▶ **Work item**: Below, some lines carry pictures; leave those pictures out and retype exactly the lines from the one with "The height and" through the one with "Task: Open last green outfit photo".

(Stored items)
= = = =

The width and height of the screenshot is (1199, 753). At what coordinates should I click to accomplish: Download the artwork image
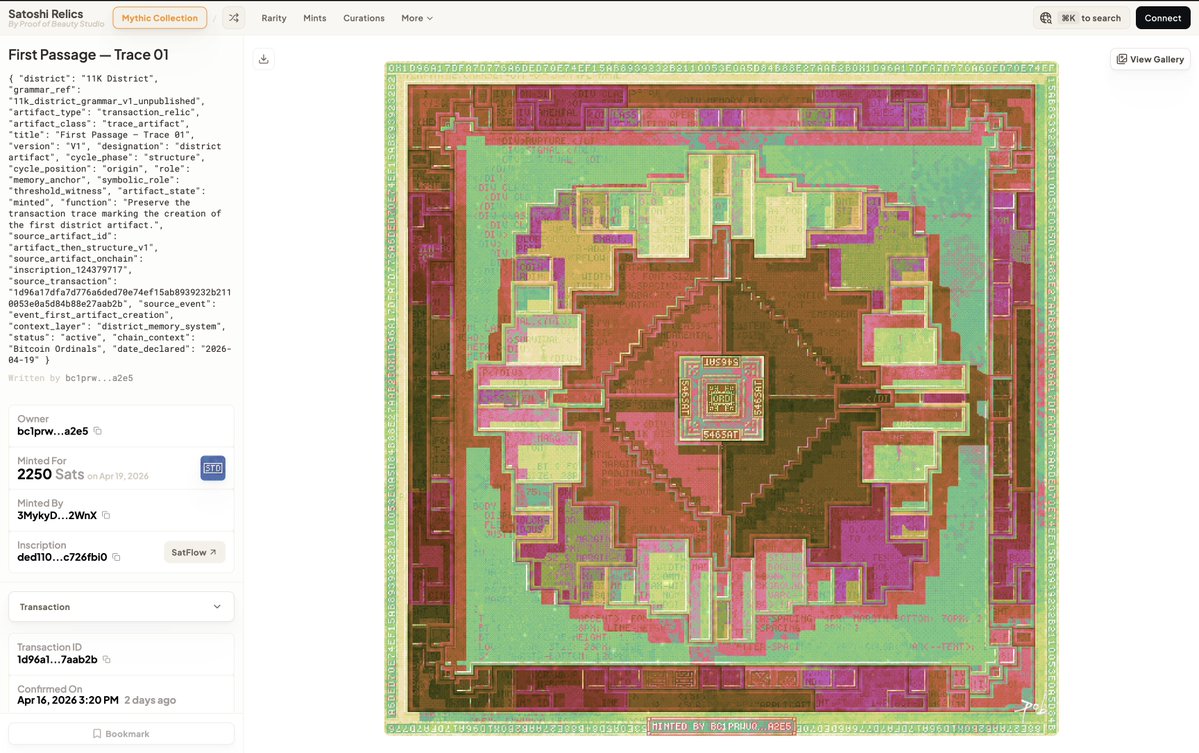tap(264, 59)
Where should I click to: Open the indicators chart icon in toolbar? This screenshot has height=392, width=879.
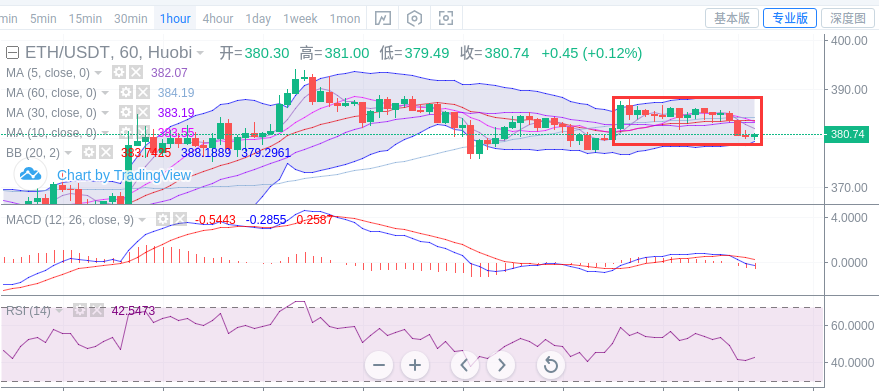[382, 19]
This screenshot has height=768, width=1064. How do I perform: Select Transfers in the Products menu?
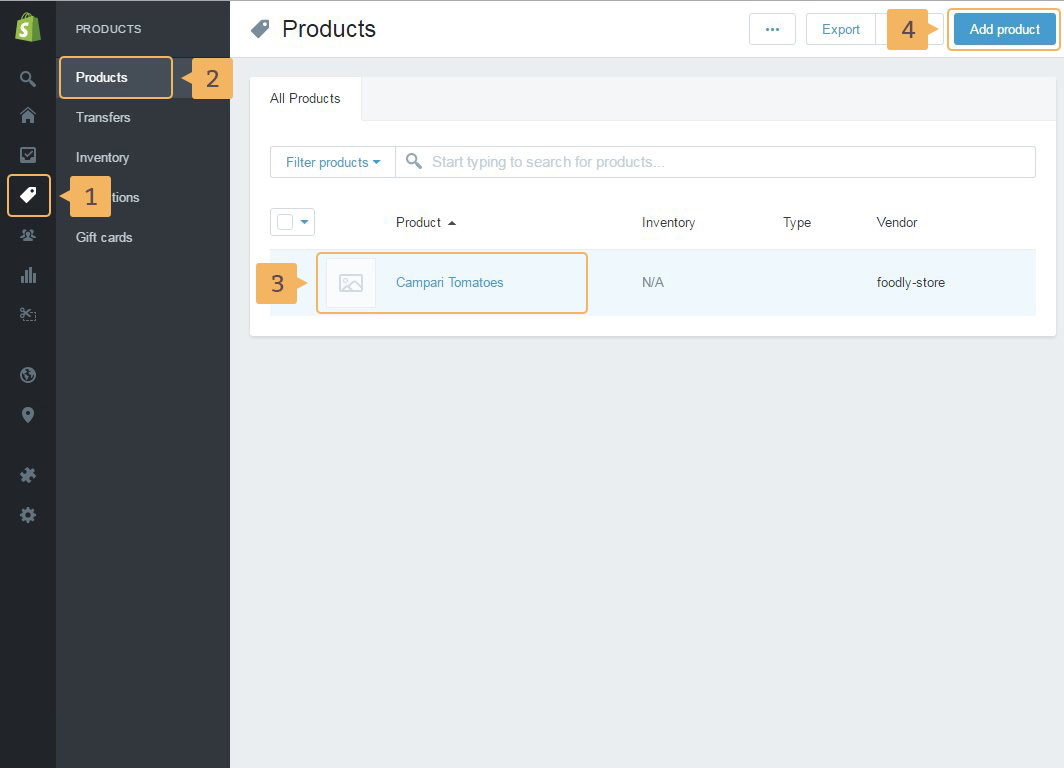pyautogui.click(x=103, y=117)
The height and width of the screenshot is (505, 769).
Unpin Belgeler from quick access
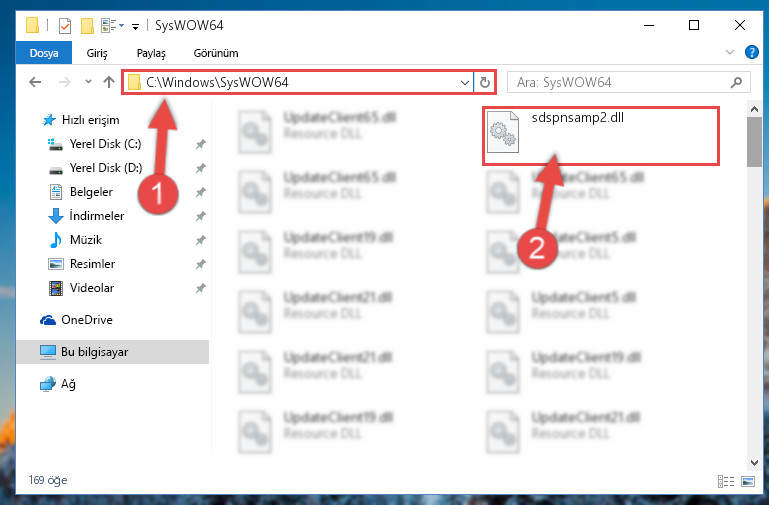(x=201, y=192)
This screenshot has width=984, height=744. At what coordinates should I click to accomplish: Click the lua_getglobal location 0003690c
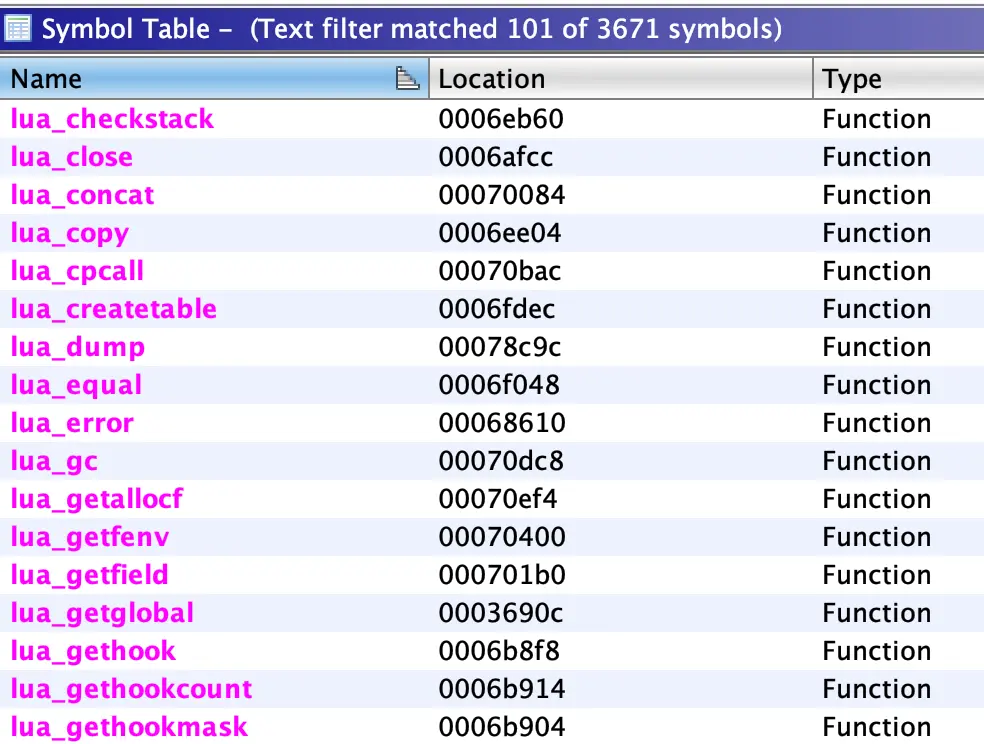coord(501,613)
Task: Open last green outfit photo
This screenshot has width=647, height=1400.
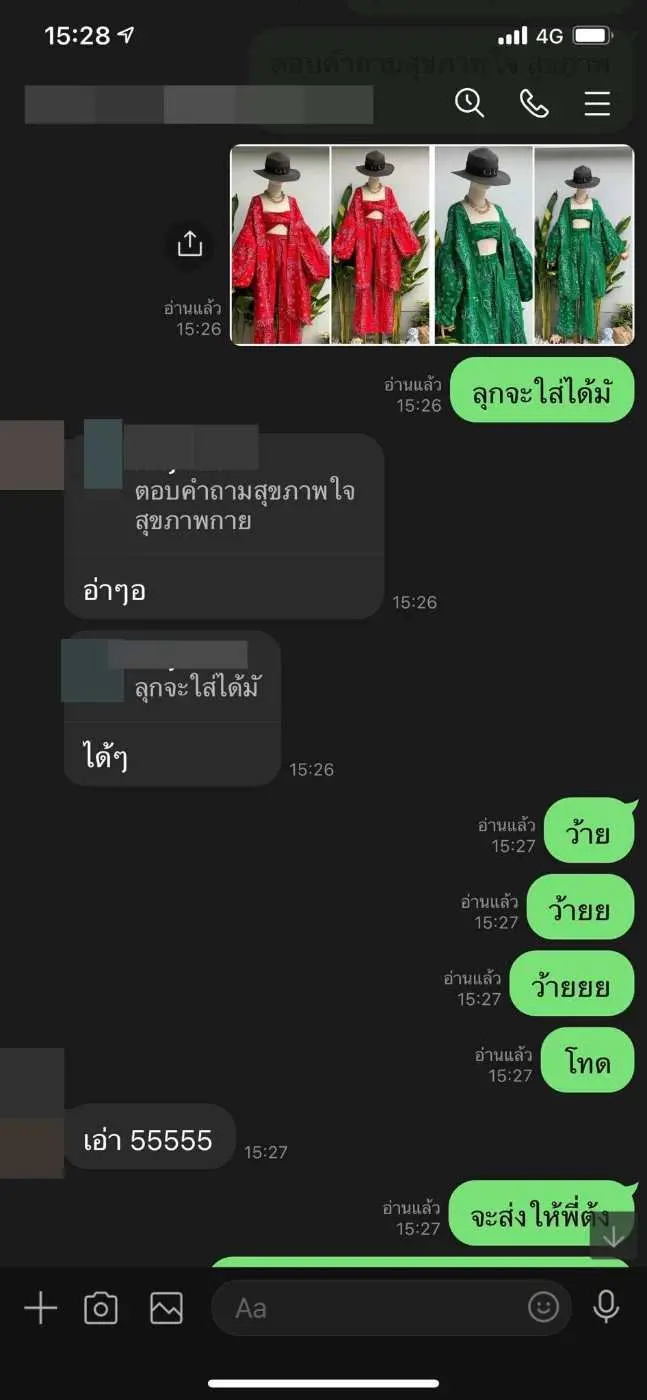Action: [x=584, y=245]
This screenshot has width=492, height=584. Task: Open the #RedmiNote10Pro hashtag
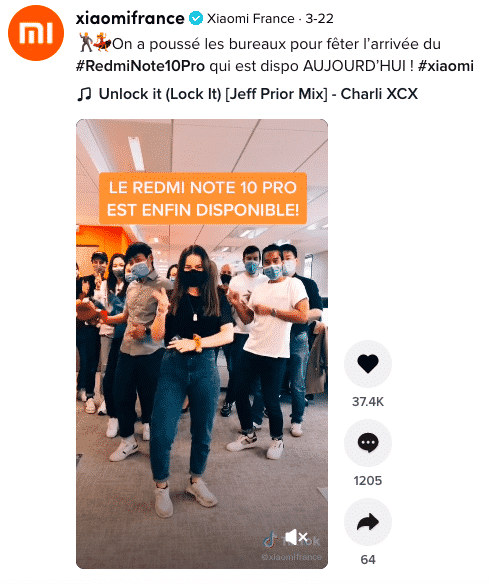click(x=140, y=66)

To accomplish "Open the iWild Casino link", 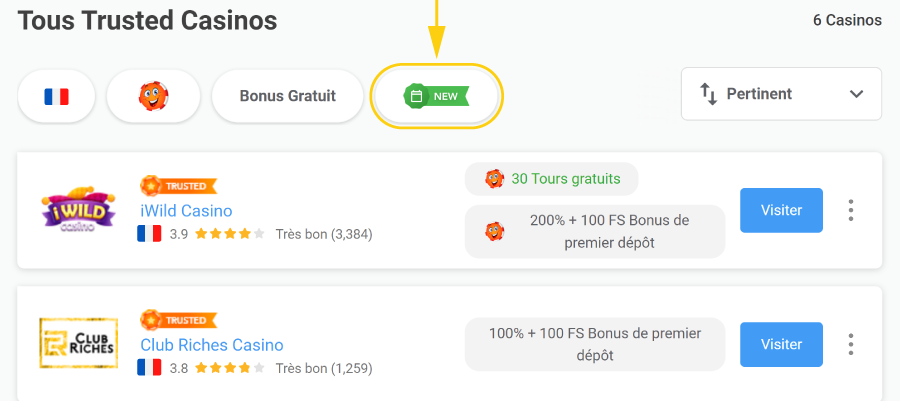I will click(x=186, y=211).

= = = =

▶ **Output for this task**:
The height and width of the screenshot is (505, 769).
Unpin Belgeler from quick access
(x=201, y=192)
This screenshot has width=984, height=744. At what coordinates should I click to accomplish: Click the lua_getglobal location 0003690c
coord(501,613)
Task: Open last green outfit photo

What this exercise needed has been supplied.